I think good riddance.

I actually don’t require the player to use concentration to ready a spell and agree that this rule is typically ignored.

But that’s not the point. The point is that you made a ruling. That’s it. This is a game, DMing is vastly more effort and difficult than playing, and players need to move on once a ruling is made. Period.

If you want to have a private conversation after the game, and the DM does also, then fine. But I’m not arguing about rules mid-game, and if a player wants to “win” that badly then I don’t want them.

You’re better off without them. So is your game.
 


As much as I am not particularly looking to coddle 5e PCs more, I feel like this is an obscure, counterintuitive, "gotcha" rule that primarily just serves to make the rules more needlessly complicated and byzantine, and to let a few of us rules professors impress everyone with our erudition (and everyone is not actually particularly impressed). I get what the designers are going for with it, but I just don't think it justifies the additional wrinkle of complexity.
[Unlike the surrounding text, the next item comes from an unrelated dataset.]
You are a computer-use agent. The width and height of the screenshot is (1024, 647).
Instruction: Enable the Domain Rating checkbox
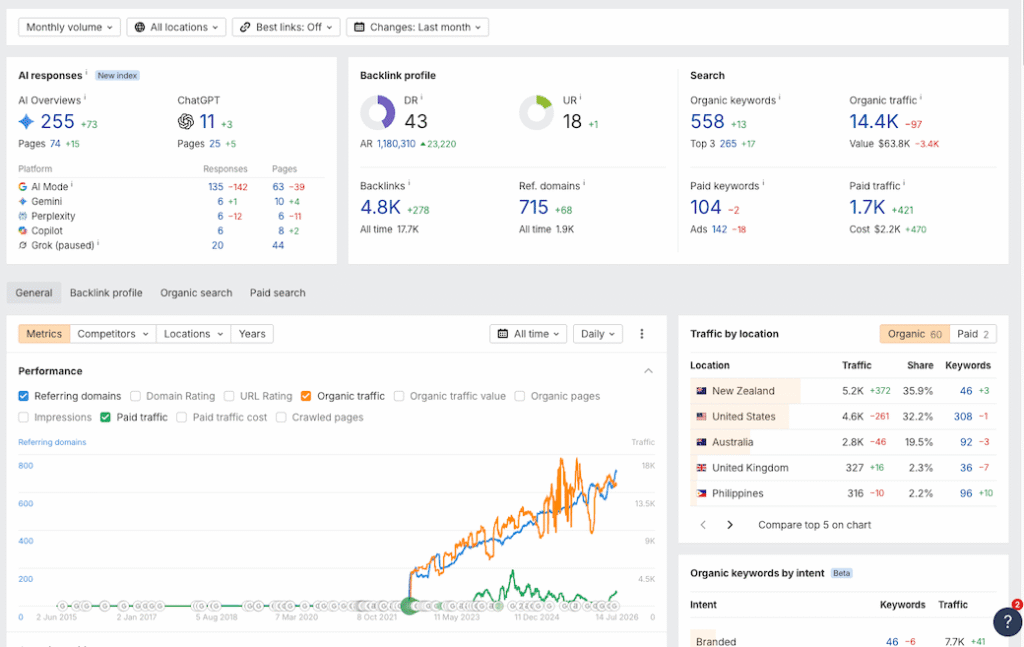pos(135,396)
Also a readied action is already a time when the player has sacrificed definitely attempting something with their action in favor of maybe attempting something with their action and reaction if a predicted circumstance arises, and often the readied action is only made necessary because of the artificial construct of the turn system (not so much the situation in question, where the nature of the enemies tactics require acting in a narrow window, but often you're just holding an action because your turn came up before the target of your action's). The player has already made an action economy sacrifice, so making them also lose any spell they are concentrating on seems needlessly punitive. But once again, even if it is a fair and balanced cost for the awesome opportunity to cast a spell out of turn order, I think it's just a needless complication of having an additional obscure rule that doesn't really add much to the experience.

So yeah, I wouldn't play with and effectively haven't played with this rule. I think it's poor game design, I wouldn't impose it as a DM, and nobody I play with is likely to know it or be thankful to hear my rattle it off at them when I'm a player.

Quitting a campaign over a rule that comes up that rarely is pretty wild though.